For FACS staining (AIM assay), cells were harvested, washed and resuspended in ice cold FACS buffer (PBS 1 × 0.5% BSA). CD4⁺ and CD8⁺ T lymphocyte activation was assessed by staining with a mixture of surface antibodies in the dark, at 4 °C for 30 min. After washing, the immunophenotyping was analyzed by FACSCanto II system and data were elaborated using FlowJO software (BD Biosciences). All experiments were performed in duplicates.

Live cells were gated based on propidium iodide (PI) exclusion. AIM positive cells were analyzed in the CD3⁺ gated cells, more specifically activated OX40⁺CD137⁺ and CD69⁺CD137⁺ cells were identified in the gate of CD4⁺ or CD8⁺ T cells, respectively. Percentage of AIM⁺ cells was calculated as net% of OX40⁺CD137⁺ (CD4⁺ T cells) and net% of CD69⁺CD137⁺ (CD8⁺ T cells) in response to spike/CMV MPs subtracting the % of AIM⁺ cells in response to DMSO. Details on fluorochrome-conjugated antibodies are reported in Supplementary Table S1.
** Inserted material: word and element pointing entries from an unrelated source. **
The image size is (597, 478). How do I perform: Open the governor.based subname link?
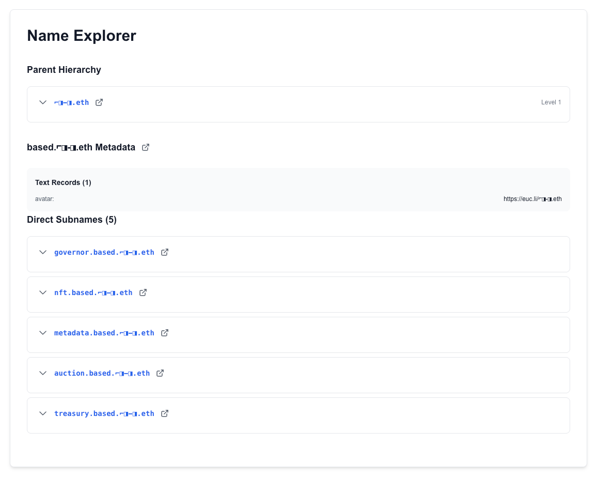[104, 252]
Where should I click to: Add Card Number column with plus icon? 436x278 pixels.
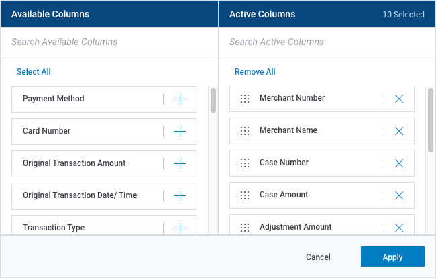pos(180,132)

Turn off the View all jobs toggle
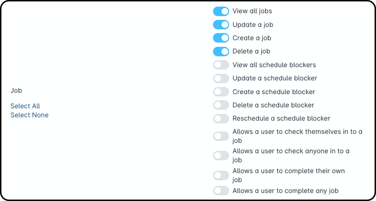(221, 11)
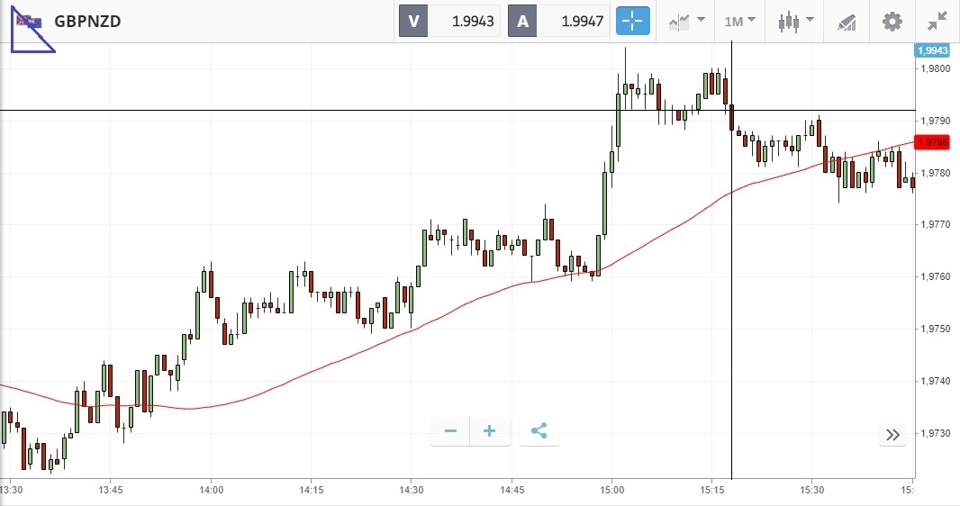960x506 pixels.
Task: Toggle the crosshair cursor tool
Action: 632,21
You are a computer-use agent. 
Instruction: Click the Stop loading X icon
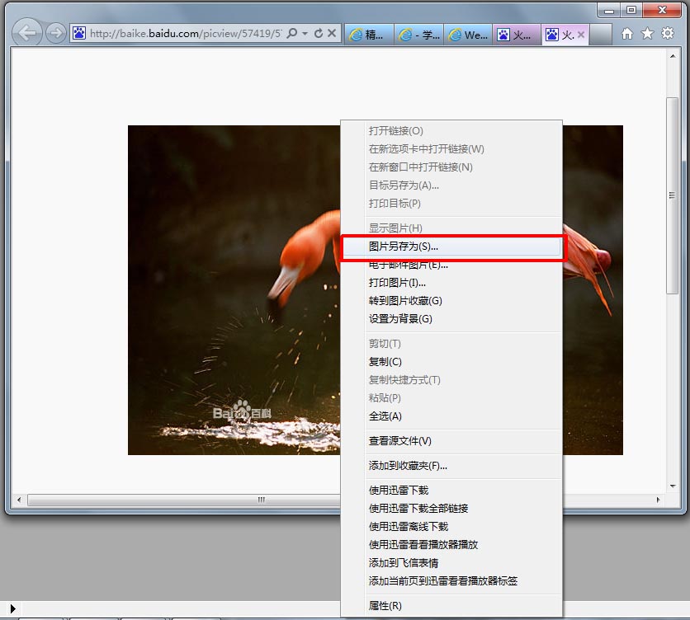point(332,34)
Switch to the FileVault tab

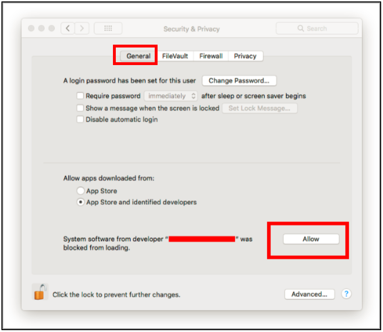coord(175,56)
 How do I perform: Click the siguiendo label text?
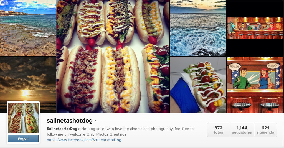pyautogui.click(x=265, y=132)
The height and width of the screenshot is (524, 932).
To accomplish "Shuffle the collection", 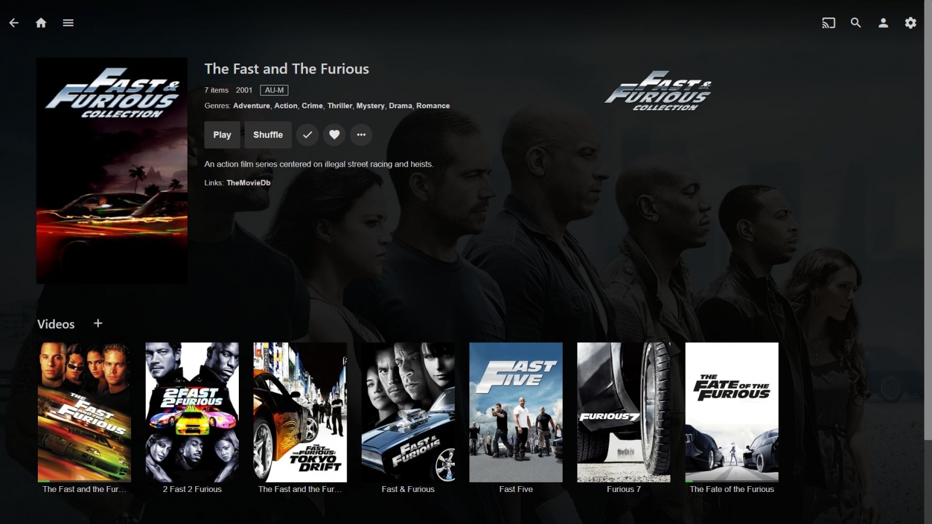I will pyautogui.click(x=268, y=134).
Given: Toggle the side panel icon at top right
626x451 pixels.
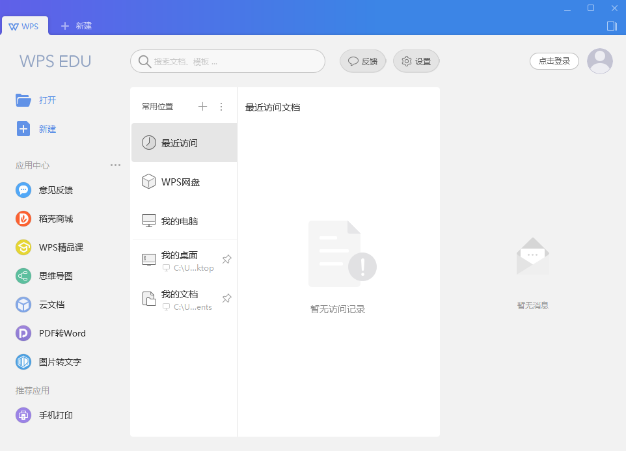Looking at the screenshot, I should pos(612,26).
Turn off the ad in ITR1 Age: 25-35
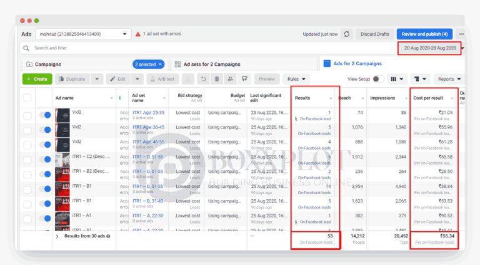This screenshot has height=265, width=480. click(44, 116)
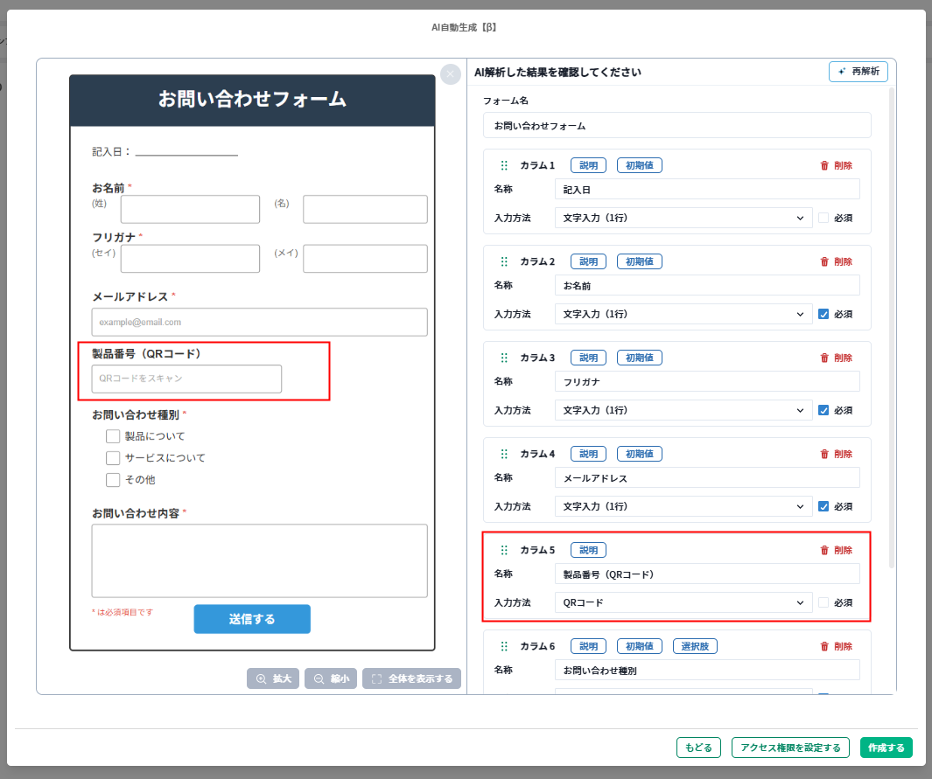Click the drag handle icon of カラム 5
The width and height of the screenshot is (932, 779).
point(504,550)
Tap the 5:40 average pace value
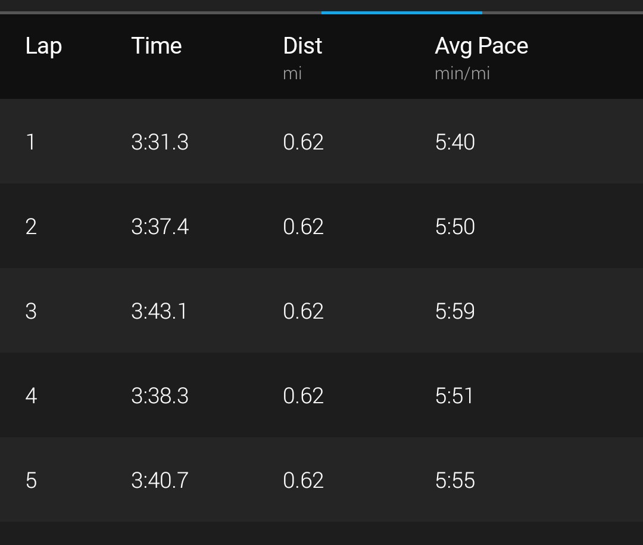This screenshot has width=643, height=545. 455,142
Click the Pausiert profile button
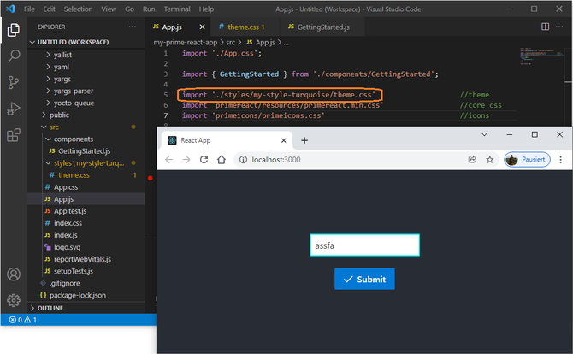The width and height of the screenshot is (573, 354). (x=526, y=159)
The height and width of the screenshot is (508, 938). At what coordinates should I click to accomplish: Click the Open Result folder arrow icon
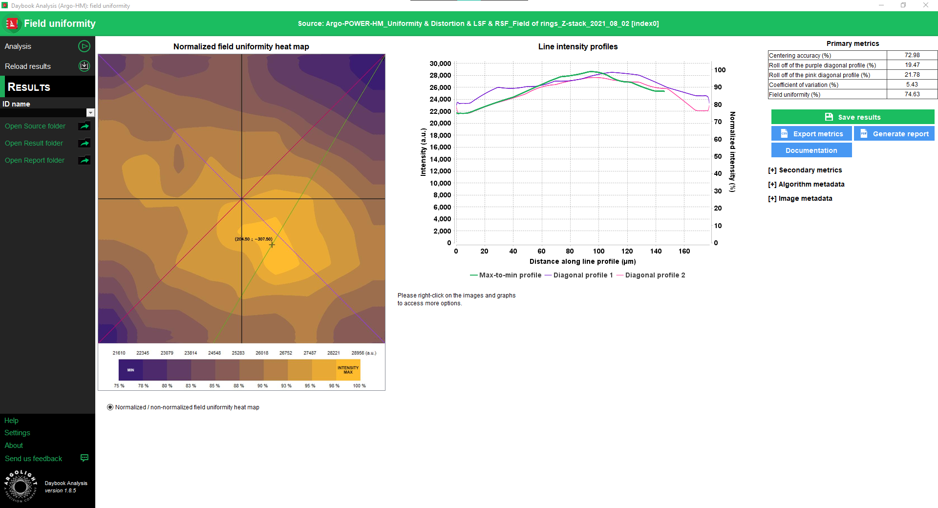click(84, 143)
2.5. Responsivity Criteria and Statistical Analysis

A two-tailed non-parametric Mann–Whitney test was used to compare the age between KTR and H donors, with no significant difference. T cell assays were considered positive when the AIM test and/or IFN-γ production in response to MP stimulation were at least two-fold greater than the baseline (DMSO control) values. Serum samples were considered unable to neutralize (neutralization titer < 10) when 90% inhibition of RLUs was not observed at the first dilution tested (1:10).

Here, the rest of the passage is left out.